I ran to Barry and embraced it, crying like a baby; I knew it would be too damaged to be fixed. As I turned it in my hands, it made this last, sad whingeing sound of someone about to give up on life. Then, even before the zooming thing in the front had time to go back inside, the display went completely blank. I poked my fingers and tried to close the shutter at least, my way of closing Barry’s eyes, but was unsuccessful.

I swear if it weren’t for the huge crowds and the grim-looking French security guards down below, I would’ve screamed out “NOOOOOOOOOOO!” like a madwoman from the top of the Eiffel Tower. People down below would have assumed that something really tragic had happened to me – like my husband dying or something.

Although this was definitely worse than a stupid husband dying.

Nursing my camera and my little leftover pride, I tried to tell myself, This trip to Paris with its amazing views was for me and my eyes only, not for all my Facebook acquaintances. I would relish my memories for days to come.

I closed my eyes to summon the magical moments I’d spent in Paris. But I couldn’t even remember what I had had for lunch yesterday and what it looked like. How in blue blazes would I remember these beautiful scenes fit for a postcard? It will all fade into a blur, I realised, a tragic blur. And it did.

The rest of my trip was a haze in which pretty much everything unfortunate that could happen to me did happen. My vintage boots broke (don’t ever buy second-hand boots), my iPod was stolen from the hotel (no matter how broke you are, pay attention to the number of stars on every hotel name) and the airport security decided to confiscate ALL my toiletries (pay attention when they ask “Are you carrying any liquids?”). As if I was going to concoct a bomb with my Herbal Essences shampoo and conditioner!

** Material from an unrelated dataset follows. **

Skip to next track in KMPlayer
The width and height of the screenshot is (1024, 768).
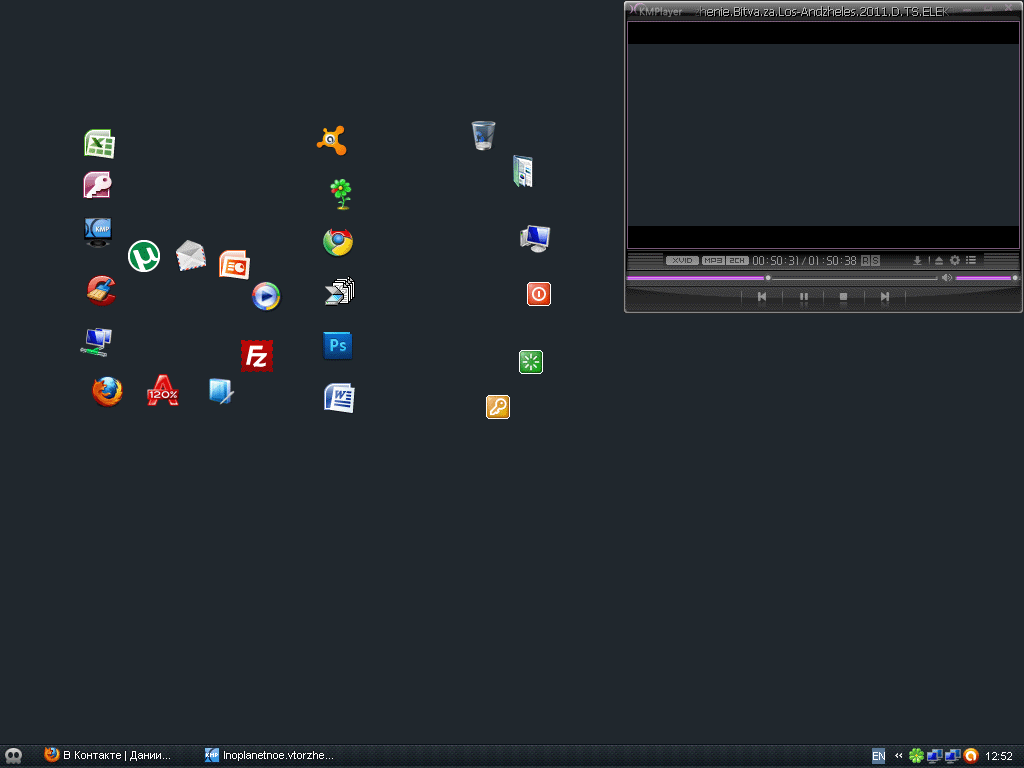click(885, 297)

So I’m going to go out on a limb here and tell all those people who have never visited Paris and are dying to go there that ... Paris sucks. It sucks because it’s crowded with tourists, the metros are disgusting, smelly and again crowded, the food is insanely overpriced and the cheese will surely make you gassy if you’re lactose-intolerant like me, and the French dress up and look good primarily to make us tourists from around the world feel ugly.

And it really sucks when you don’t have Barry with you!

Published in The Express Tribune, Ms T, November 25th, 2012.